# Unexplaned Shrimp Death



## Muirner (Jan 9, 2007)

Ok, so I had 15 shrimp, and every day I try to spot as many as
possible. Usually I can count 12 with 2 very red females with what
looked to be yellow eggs? Every day they were doing their thing doing
very well. Well yesterday I was feeding my puffer and i noticed this
jelly mass in the corrner of my tank with some planera around it, So I
thought it was a nest of planeria (idk why I thought that) but i
vaccumed it out and netted it. After looking and takign a picture i
can see that it's a shrimp, one of the very red ones. Can anyone tell
what may have happened with her?








sorry for the size i did it for the resoulution.

I do a 25-50% almost daily. It's a 10 Gallon tank with 6 endlers, 1
DP, shrimp, and lately planera (idk where they came from) I use
Seachem Prime, lighting is 2 incandecent 15 watt lights. Substrate is
gravel. Levels were all at 0 last time i checked, ph was 7.4.


----------



## Muirner (Jan 9, 2007)

Wow, just after i made that post, i went to feed my fish, and i found 2 more dead. One looked like it was exploded with something, and the other was in the process of planeria eating it. WHAT THE HELL? So now I'm asking in despiration, what do i do? How do i get planeria out of the tank ASAP? Or how do I get my shrimp out? Attached are pictures of both, one pic is good the other not so much. I also have a video but it's 35mb, and i'll have to take my time to see when i can upload it.: This sucks.

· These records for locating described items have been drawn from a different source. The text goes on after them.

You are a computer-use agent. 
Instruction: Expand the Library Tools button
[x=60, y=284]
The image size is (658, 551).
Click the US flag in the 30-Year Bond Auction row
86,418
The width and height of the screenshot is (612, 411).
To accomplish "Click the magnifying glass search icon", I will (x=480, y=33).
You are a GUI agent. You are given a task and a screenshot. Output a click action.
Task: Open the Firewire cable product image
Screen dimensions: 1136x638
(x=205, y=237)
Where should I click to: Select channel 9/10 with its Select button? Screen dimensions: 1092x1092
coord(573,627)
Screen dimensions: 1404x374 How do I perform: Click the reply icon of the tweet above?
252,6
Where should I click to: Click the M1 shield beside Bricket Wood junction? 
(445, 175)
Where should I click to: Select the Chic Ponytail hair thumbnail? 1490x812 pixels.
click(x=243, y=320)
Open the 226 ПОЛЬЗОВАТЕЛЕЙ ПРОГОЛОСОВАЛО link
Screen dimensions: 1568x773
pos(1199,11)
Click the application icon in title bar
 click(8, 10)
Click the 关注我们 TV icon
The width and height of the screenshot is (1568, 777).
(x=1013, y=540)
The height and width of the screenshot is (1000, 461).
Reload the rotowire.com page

You can see the planeria on the rock in this one. It almost looks like it "exploded"









Not such a good photo:









So i did a deep gravel vac, and pulled up a lot of them, but i'm sure there is more. What's my next step?

pH - 7.2
Ammonia - 0 ppm
Nitrite - 0 ppm
Nitrate - 5-10ppm (i think?)


----------



## Shrimp&Snails (Mar 27, 2006)

How long has the tank been set up for? A zero reading for ammonia, nitrIte *and[/] nitrAte makes me think something's going on that's causing the tank to mini cycle.

Planaria is an indication of overfeeding....cut back on feeding and increase partial water changes.

Maybe the puffer chewed on them? I keep cherry, tiger and amano shrimp and never saw any dead shrimps like that before.*


----------



## Muirner (Jan 9, 2007)

The tank has been set up for probably 2 months or more, and has been stocked for a good amount of time. I have cut back on the feeding because i figured if nothing else they'd starve. I'll continue on the deep gravel vac's though.

Also, isnt NitrAte something that gets dosed in established tanks? So having a low # of it isnt a bad thing, but it cant go up past the 10-20ppm mark.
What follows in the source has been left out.